By the time she remembers all of this he is already halfway out the door, his bags packed, clean-smelling, soles of his shoes on the threshold and arms outstretched. She flies into them like a sunbird, but not for remembrance or even sorrow, but simply because they looked so inviting. To her he is irresistible, every bit of him, incendiary, magnetic. She could never be one of those wives who knew what was best. Instead, she trusted him completely, that for the sake of his life, and hers, and their life together, (and the life turning inside her, unbeknownst to both of them)he would make the right choice, and not come to harm.
I'll be back before you know it.
She does not ask him to promise. She does not have to.
Nobody told her it was so hard, living the unexpected life.
In retrospect it should have been obvious, frightening in its clarity like the reflection of a black mirror. The mafia man, with his crown of steel and dark heart. The gangster movies--tall Americans and swarthy Italians bantering in strange tongues she struggled to understand--a cacophony of words and sounds and bad intent. It was Tsuna she wanted, Tsuna she decided on, Tsuna big-eyed and clumsy and trying his best, not this shadow creature with his rings and sharp suits.
She tries to quell such thoughts. Busies herself with trivialities and minor pursuits: extensions for her hair, a new pair of shoes, a drive in this strange country hastily aborted, she had frightened herself into thinking someone was following her. It's superficial, and she feels it, feels shallow, feels cowardly, drifting and plain. She is a figure, trussed and displayed, loved and worshipped and mistreated, always by accident. She feels selfish. She feels stupid. She feels desperately alone. At night she turns toward his breath to make sure he's still there, as if he could be the anchor point she wants to hang all her lovely hopes upon. A child to fix everything, a new house of possibilities, a life without rebirth.
He sleeps, beside her and far away. She does not dare to wake him.
He is allowed to be quiet, around her.
Battles are meant to be loud, and his especially, his position on the front lines of chaos. Into the fray he delves, deeper and deeper into the swarm of bodies and of death. He demands closeness, he demands an absolute, and that comes with noise: the sound of fist on flesh, pound, pound, pound. War does not cease, merely ebbs, and when it starts up again it floods, and leaves women and men drowning, crashing together like bones. Yet somehow, inside their house seems like another realm to him, where his wife presides--the quiet warrior.

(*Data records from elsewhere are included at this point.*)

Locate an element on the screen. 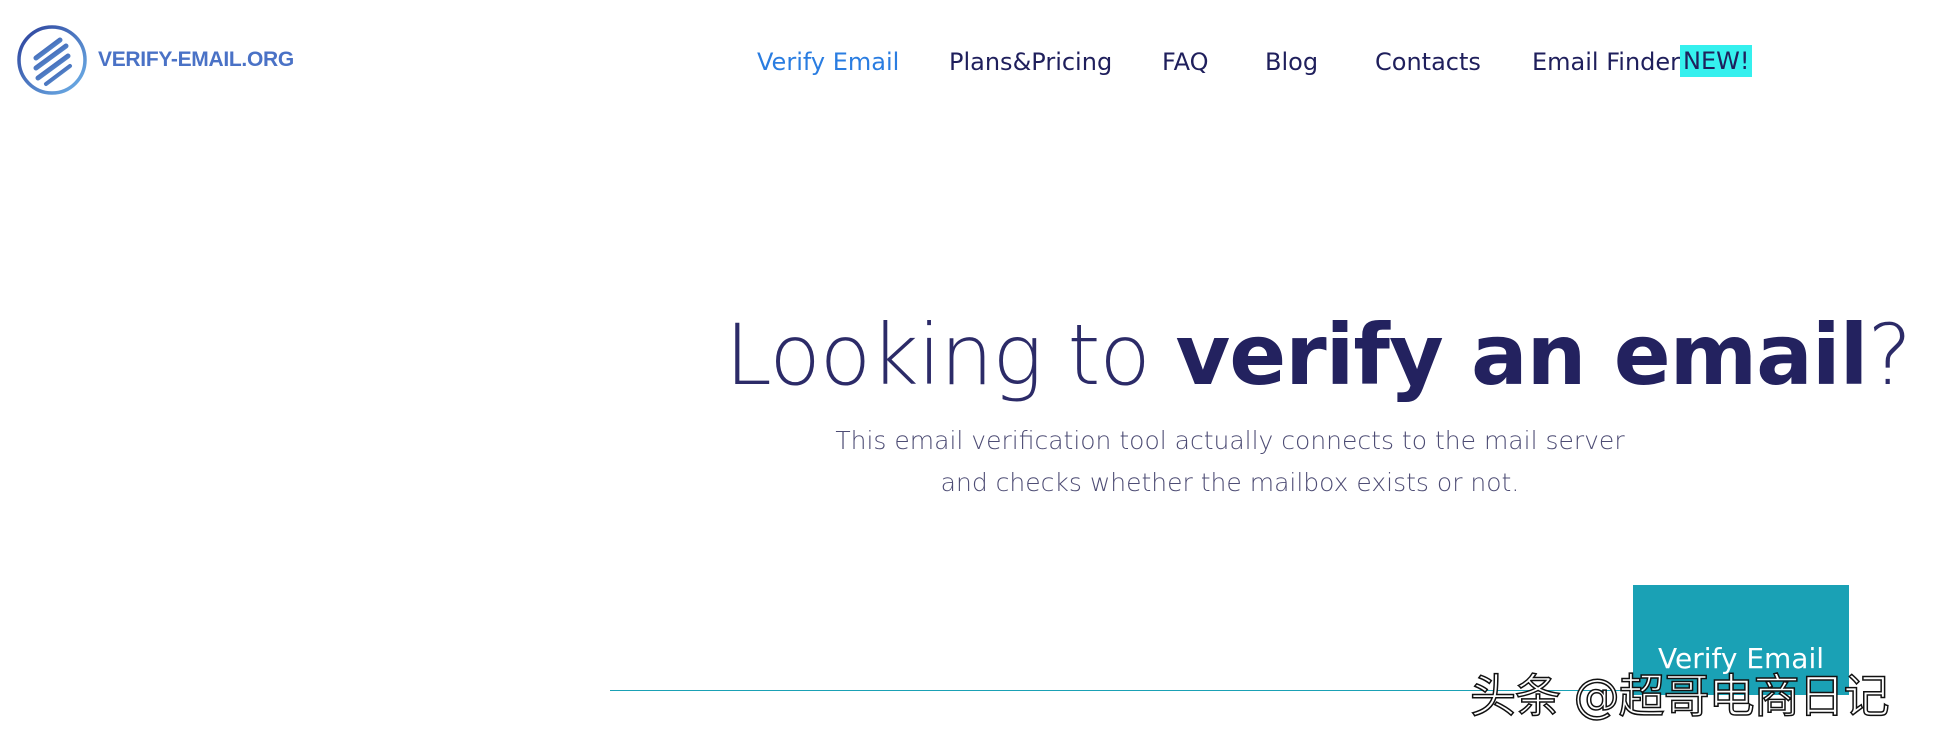  nav-faq: FAQ is located at coordinates (1186, 62).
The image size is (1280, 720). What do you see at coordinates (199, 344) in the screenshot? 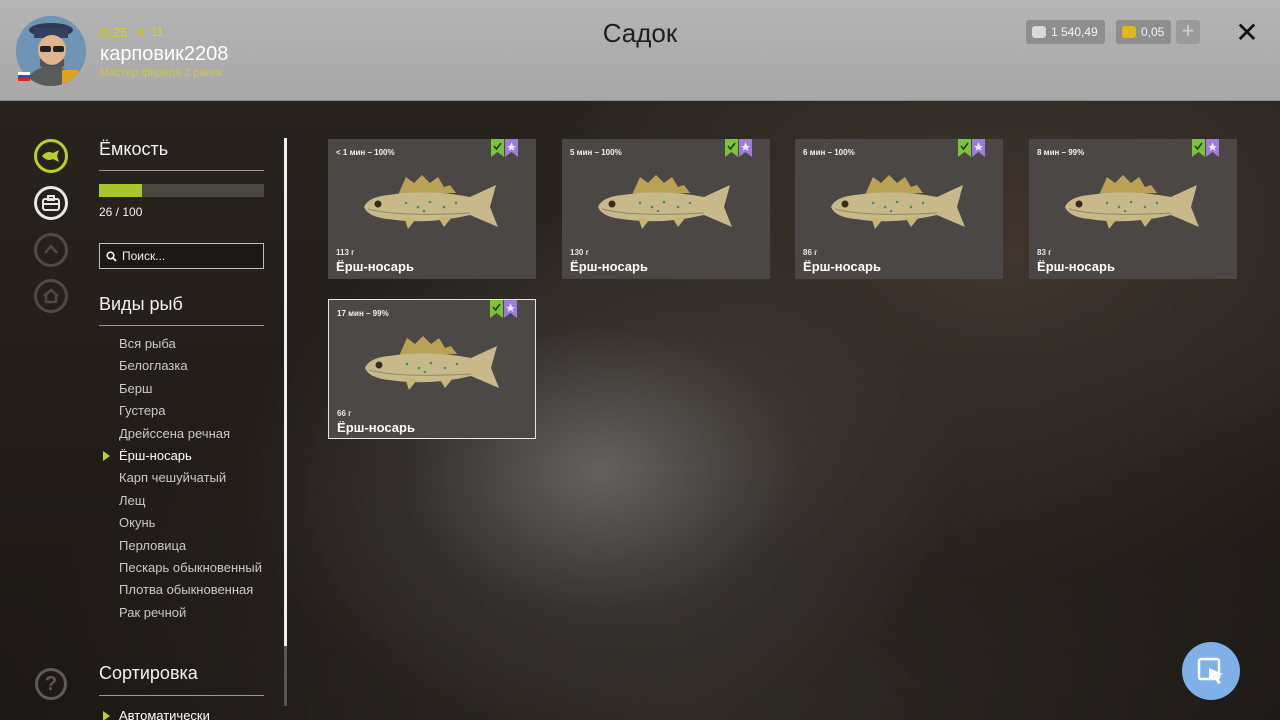
I see `species-item: Вся рыба` at bounding box center [199, 344].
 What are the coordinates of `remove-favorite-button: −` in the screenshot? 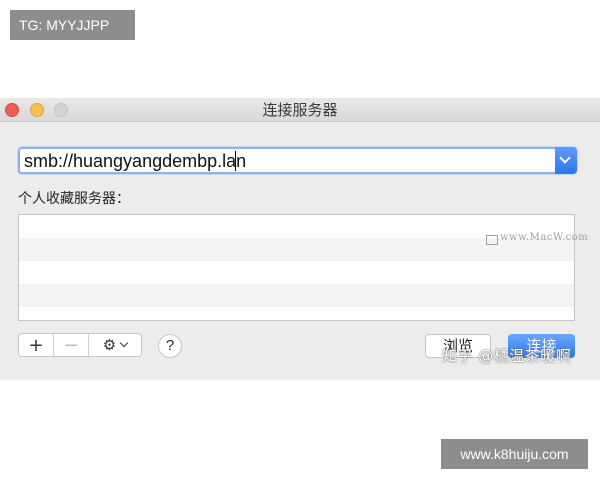 It's located at (72, 345).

The difference between peace and tranquility is tangible there. Peace is blinding, but tranquility is soft and malleable. She can wind it between her hands like string. She wraps it around his fist. It is perfect because she makes it so. He pours his wounds onto her like oil, what he has done and what he has seen. At times it is hard for her to understand--the scope has limits, even for her, but she is intelligent and astute, draws suitable conclusions like a needle through water. It was wondrous, at first, her knowing and her seeing. His want to protect tenderly overruled by her strength. (It's not quite as unfailing as he thinks. She will fall before he does, a weary creature, the fire in her burnt out too fast. He will not expect it, and she will regret that. One of many.)
They fight back to back, looking at opposite sides of the sky, but it is a holding, and that's what matters.